A lighthouse without waves.
A marker, not a destination.
After he ate, Tomás put on his field coat and walked.
The quay was colder than the apartment but warmer than the shuttle. The reservoir held a dark blue reflection of the overhead panels. Small boats moved along maintenance routes, their sails not made of cloth but of charged film, adjusting to faint currents in the controlled air. They did not travel far. They did not need to. Their purpose was calibration, training, rhythm.
Seamanship inside known waters.
Halfway around the reservoir, a man coming the opposite direction slowed and looked at the way Tomás held his arms behind his back.
“Shoulder injury?” the man asked.
“Cold,” Tomás said.
The man blinked too long. His coat was open. His eyes had the bright, unfixed shine of someone who had been awake through more than one cycle.
“Cold gets into the joints here,” the man said. “They changed the vents.”
“Maybe they did.”
Tomás kept moving, lifted one hand in farewell, and did not stop.

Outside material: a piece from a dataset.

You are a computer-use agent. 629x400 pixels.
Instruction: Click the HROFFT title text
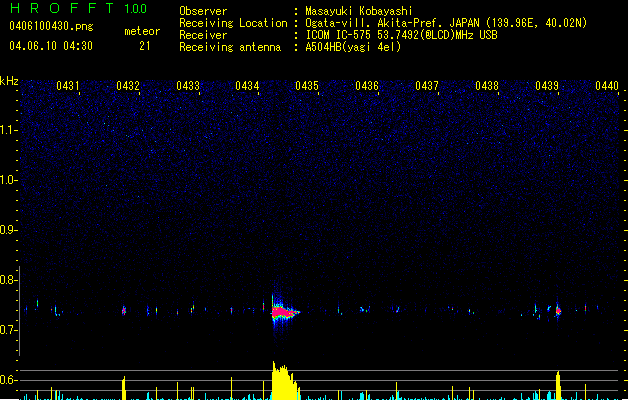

No contempt. No rescue. No recruitment.
The old Tomás might have converted the exchange into responsibility. The younger one might have sharpened, scanned for threat, made a story. This Tomás felt the ping, classified it, and walked.

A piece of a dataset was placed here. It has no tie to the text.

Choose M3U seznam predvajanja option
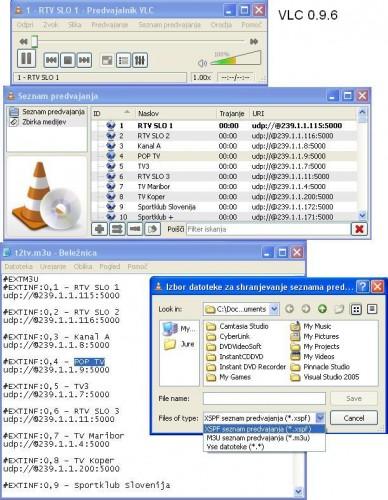Viewport: 388px width, 500px height. pyautogui.click(x=258, y=438)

At the southern turn of the quay, the mission appeared.
Not as a thought. As a settling.
Visit the places that held you.
Feel the welcome.
Sense the changes.
He followed the reservoir path to the old training wing. The doors had been replaced, but the frame was original. He knew because his right hand went to the same place on the wall, two fingers brushing a seam in the metal where cadets used to touch for luck before pressure drills.

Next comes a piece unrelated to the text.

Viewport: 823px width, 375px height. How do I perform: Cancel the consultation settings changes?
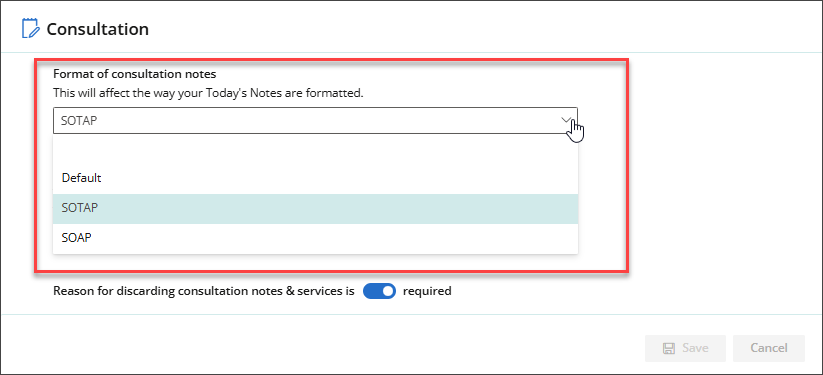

Inside, the gym had become a public rehabilitation hall. Older workers moved through resistance bands. A boy with a prosthetic knee practiced stepping up and down from a block while his mother counted softly. Near the back, two pilots in blue station uniforms trained on a gravity sled, breathing in shared rhythm.
Tomás watched only long enough to feel the distinction.
There was effort here, but not hunger.
No one was taking anything from anyone. The room was full of bodies asking the same practical question: what can we bear, and how cleanly can we bear it?
He moved on.
At the upper deck he found the chapel of meteoric iron.
He had forgotten it existed.
It was a small room beside the museum corridor, older than most of the port. At its center stood a black fragment suspended in a magnetic field: iron that had fallen to the planet below before the first smelters, before the first orbital engines, before anyone knew how to name the gift properly.
The plaque had changed.
The stone had not.
Tomás stood before it and thought: first the iron, then the metallurgy.
First the sensation, then the explanation.
A sharp feeling was not always a command. A warm one was not always consent. Desire could lean like a vector. Fear could disguise itself as logistics. Loneliness could pretend to be a plan. But presence had a different geometry. It widened. It made room for the chair, the door, the meal, the walk, the return.
He went back to Ring Twelve before depletion.
That too was part of the skill.
In the apartment, he ate two preserved apples from the market and lay down without undressing fully. The nap took him quickly. When he woke, the station lights had dimmed into evening cycle, and the window held the grid in amber lines.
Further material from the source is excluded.